TAREA PROPUESTA 1 =
Contesta estas preguntas con lo que dice el texto sobre Catalunya:
(a) ¿Tras qué guerra les fueron arrebatados los derechos a los antepasados?
(b) ¿Qué episodio trágico se menciona?
(c) ¿Desde qué hecho han ido a peor las relaciones entre Catalunya y España?
TAREA PROPUESTA 2 =
Indica si cada afirmación concuerda con el texto sobre Catalunya y cita las palabras que lo deciden:
(a) Catalunya ha sido uno de los principales motores económicos de España.
(b) Desde la instauración de la democracia, las relaciones de Catalunya con el resto de España siempre han sido como ahora.
(c) El independentismo es lo bastante numeroso para legitimar un proceso unilateral de independencia.
TAREA PROPUESTA 3 = Prosigue el texto sobre Catalunya a partir de donde termina.

====== SECCIÓN DE TEXTO ======

Es como si, al sentirse incapaces de cambiar el mundo en el que viven, se rebelasen desertando de él, proyectándose hacia una huida hacia adelante que les lleve a algún lugar en donde puedan volver a empezar construyendo una mejor versión de sí mismos. Lo más triste es descubrir que ese lugar no existe, porque nadie puede huir de sí mismo.
En
Catalunya llevamos siglos reivindicando una serie de derechos que les fueron
arrebatados a nuestros antepasados tras la Guerra de Sucesión y lamentando
episodios tan trágicos como el asesinato de Lluís Companys. No se puede negar
la gravedad de tales hechos ni tampoco la importancia que tiene Catalunya para
el resto de España, al haber sido y seguir siendo uno de sus principales
motores económicos. Tampoco se puede negar el trato discriminatorio que
ha venido sufriendo esta región en comparación con otras regiones de España por
parte del gobierno central. Pero también cabe admitir que, desde la
instauración de la democracia, las relaciones de Catalunya con el resto de
España no siempre han sido como ahora. Durante muchos años, ambas partes
protagonizaron pactos de gobierno que ahora nos escandalizarían y se taparon
mutuamente sus vergüenzas en pro de la buena convivencia y posiblemente de
intereses más particulares. El caso es que, desde el fracaso del nuevo estatuto
de autonomía hasta ahora, las relaciones entre Catalunya y España han ido a
peor y sus políticos, de una y de otra parte, no han parado de agitar el
avispero, haciendo que el independentismo se disparase hasta cifras que hace
cinco o seis años nadie habría esperado. Así y todo, esa fuerza no es lo
suficientemente numerosa como para legitimar un proceso unilateral de
independencia, tal y como se está pretendiendo desde la Generalitat de
Catalunya.

====== CONTENIDO DEL LISTADO ======

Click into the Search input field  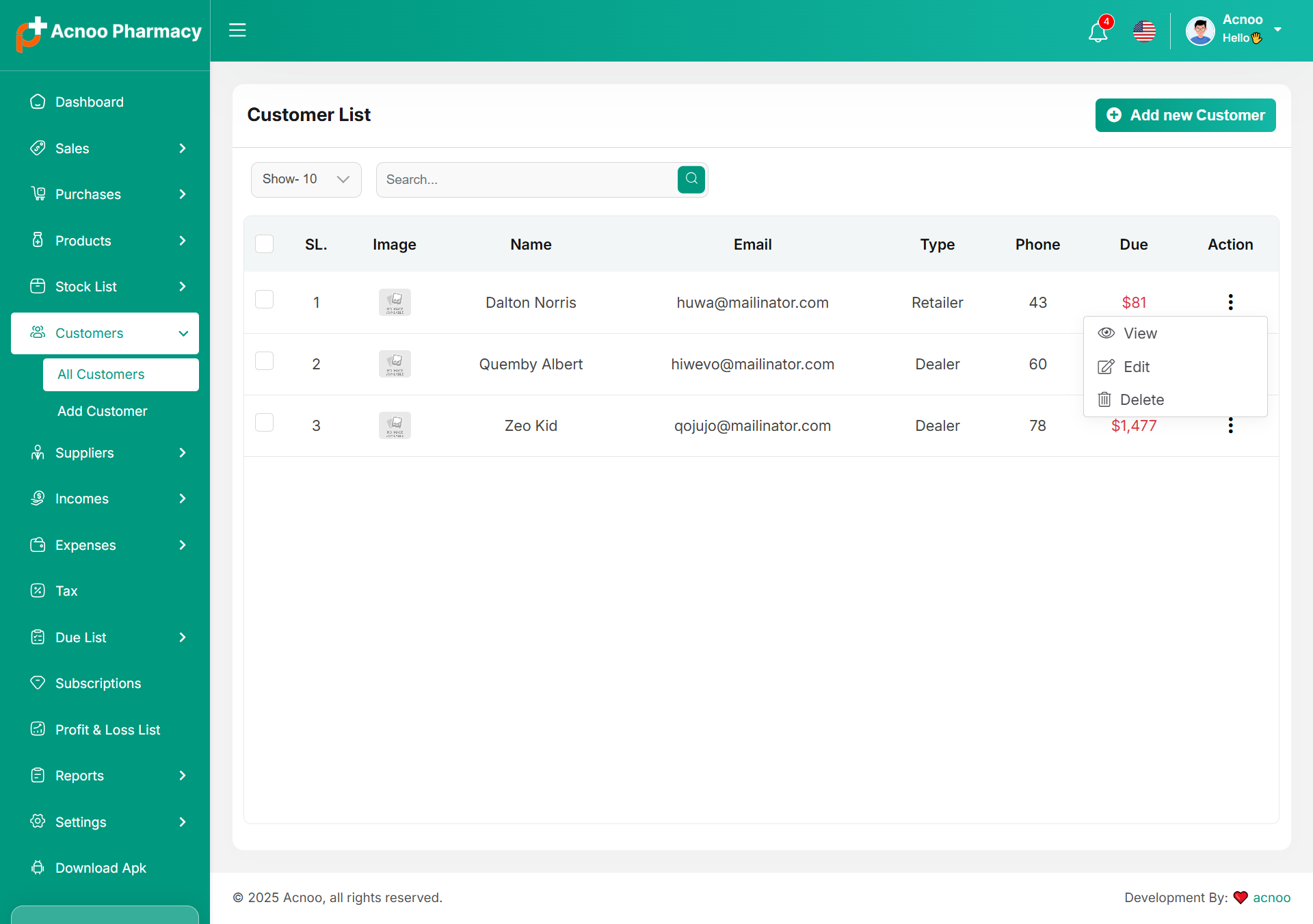(527, 179)

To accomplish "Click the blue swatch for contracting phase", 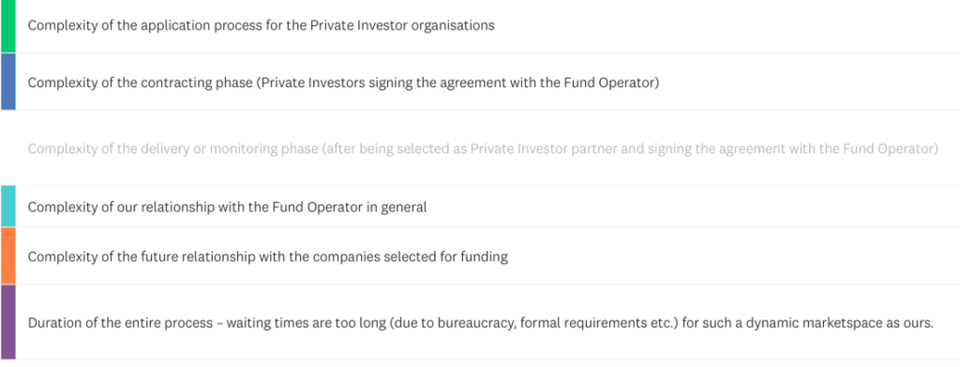I will (8, 81).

======

RESPUESTA FINAL 1 =
(a) Tras la Guerra de Sucesión.
(b) El asesinato de Lluís Companys.
(c) Desde el fracaso del nuevo estatuto de autonomía.

RESPUESTA FINAL 2 =
(a) Sí: "al haber sido y seguir siendo uno de sus principales motores económicos".
(b) No: "las relaciones de Catalunya con el resto de España no siempre han sido como ahora".
(c) No: "esa fuerza no es lo suficientemente numerosa como para legitimar un proceso unilateral de independencia".

RESPUESTA FINAL 3 =
Es de
suicidas liderar un proceso de desconexión con el resto de España cuando se
tiene más de la mitad de la población catalana en contra de la independencia.
Más aún cuando los compañeros de viaje que te acompañan no los has elegido
libremente, sino que de algún modo te has visto obligado a aceptarles porque,
si no tampoco podías continuar con tu huida hacia adelante. Una huida que nadie
sabe a ciencia cierta hacia dónde nos va a conducir.
Soñar con
cambiar el mundo, con vivir en una sociedad más justa y equitativa, con poder
darles a nuestros hijos una educación mejor, con poder optar a una
sanidad de mayor calidad, con gozar de un estado del bienestar que no
ponga en riesgo las pensiones de nuestros mayores y con lograr que tanta gente
que no tiene un empleo digno lo pueda encontrar es un derecho muy respetable,
ante el que nada se podría objetar, salvo que la realidad suele complicarlo
todo más de lo que nos atrevemos a imaginar. Porque lograr esa sociedad idílica
para vivir pasa porque sus habitantes paguen impuestos y seguros sociales. Si
se abaratan los salarios y crece el desempleo, el estado pasa a pagar más de lo
que ingresa, haciéndose del todo inviable, vivamos donde vivamos.
Del mismo
modo que los problemas de pareja no se resuelven con que uno de los dos coja la
puerta y se vaya para siempre o los problemas con tu casa no se solucionan
marchándote de ella y alquilando o comprando otra nueva, los problemas de
Catalunya tampoco se van a resolver con la independencia.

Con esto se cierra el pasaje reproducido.